PHOENIX, AZ – With an indignant Different Matt over-served last night, we’re acting as the Dillon Gee of the MTM rotation, taking the ball in a lose-lose situation so that better staffers can get needed rest. We understand we’ll get clobbered – or Dilloned. That said (we hate that expression), there are some topics to discuss. Changing our names to Meet The Caitlyns, NHL Midnight Moves, First Place Mets and the Dark Knight (Matt Harvey) scaring the bejesus out of the Blue Hairs in the desert.
First things first, however. For those of you that don’t know, we’ve been at this for 10 years. Ten. And after very witty banter supplied by an exceptional staff, entertaining videos and overall enjoyable sports commentary (yeah, we’re tooting our horns here), we see the likes of Bruce Jenner getting yet another show, simply by dressing up like a girl and changing his name. After a slap fight worthy of Housewives of Atlanta, we had a revelation: Meet The
Caitlyns… check that, Meet The Matildas. We wear dresses and wigs – the latter will appease the one SNY executive that said, “Can’t light bald guys on a set. Not interested.” Dresses. Wigs. Name changes. It’s gonna be great! Where do we pee, though?
A friend of friend is now the majority owner of the Florida Panthers. Vinnie Viola is a self-made Wall Street guy with a no-nonsense attitude and the Midas touch. But according to Maury Brown, a writer who covers sports business for Forbes, there is a NHL team ready to make a midnight move – in the next four weeks! At the top of this rumor list – which has been pooh-poohed by NHL Boss Gary Bettmnan – no such move is imminent. For us, that means our Quebec Nordiques hats will suddenly be in vogue by Independence Day, ironically.

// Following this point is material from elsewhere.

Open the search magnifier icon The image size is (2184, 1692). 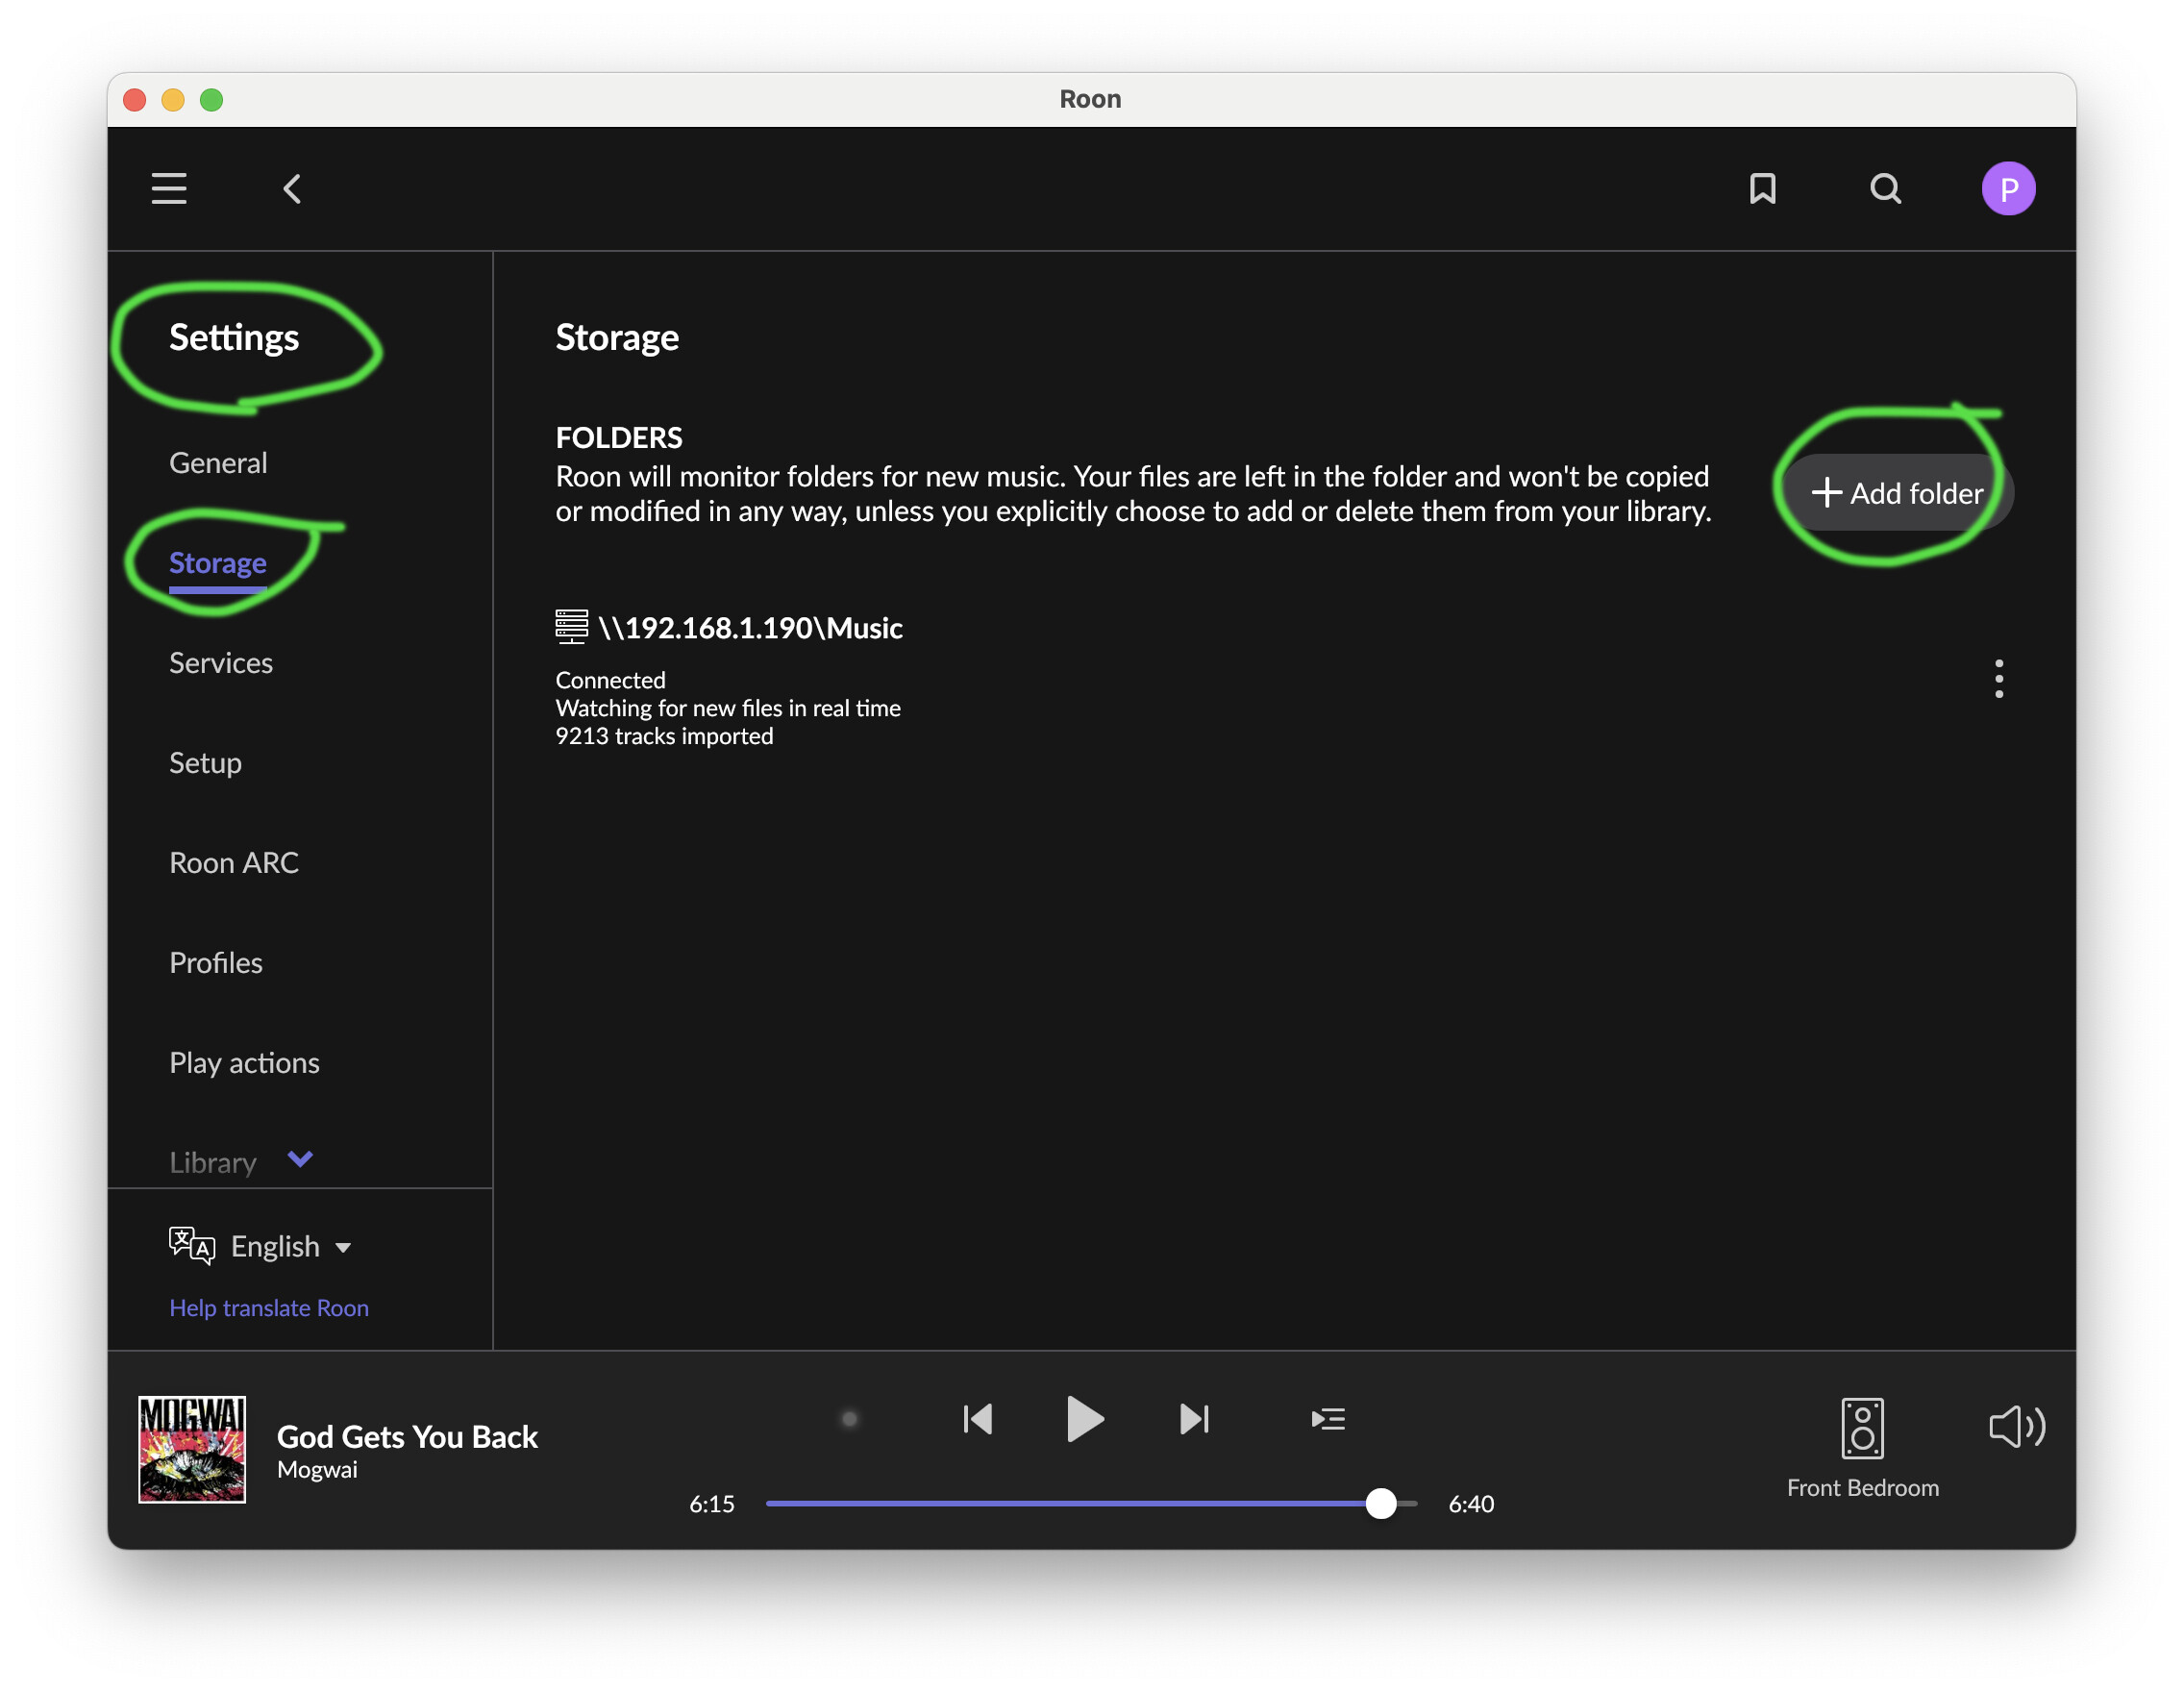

The New York Mets are in first place. What’s most Amazin’ about this simple, implausible fact, is that the Washington Nationals are in the same division. If there is any question that Matt Williams is a ridiculously poor Manager – as Big Al Sternberg has repeatedly claimed – just compare the two rosters. It’s Bugs Bunny (Terry Collins) vs The Gashouse Gorillas. Need more proof? A team managed by Terrence Collins is ahead of his. #WillamsIsADunce
Finally, the Dark Knight took the Desert by Storm, terrorizing Phoenixians (new word?) – who as we all know, are Blue Hairs. Old Folks. Tan. They wear sweaters when it’s 72 degrees. They are the reason Chase Field pumps in applause. Canned applause – like from bad sitcoms. We realized this when we were there in the Mets playoff run after we went to Cincy to see Al Leiter win the one-game playoff to see if they’d get in the playoffs. Not one fan was clapping, yet the fake applause was pumped in… Well, last night the real applause came from the Mets dugout, after a potentially season-changing moment occurred; Jarrod Saltalamacchia homered. The Dark Knight got angry. “For me, it was more of an anger than anything. I just tried to keep them off the board.”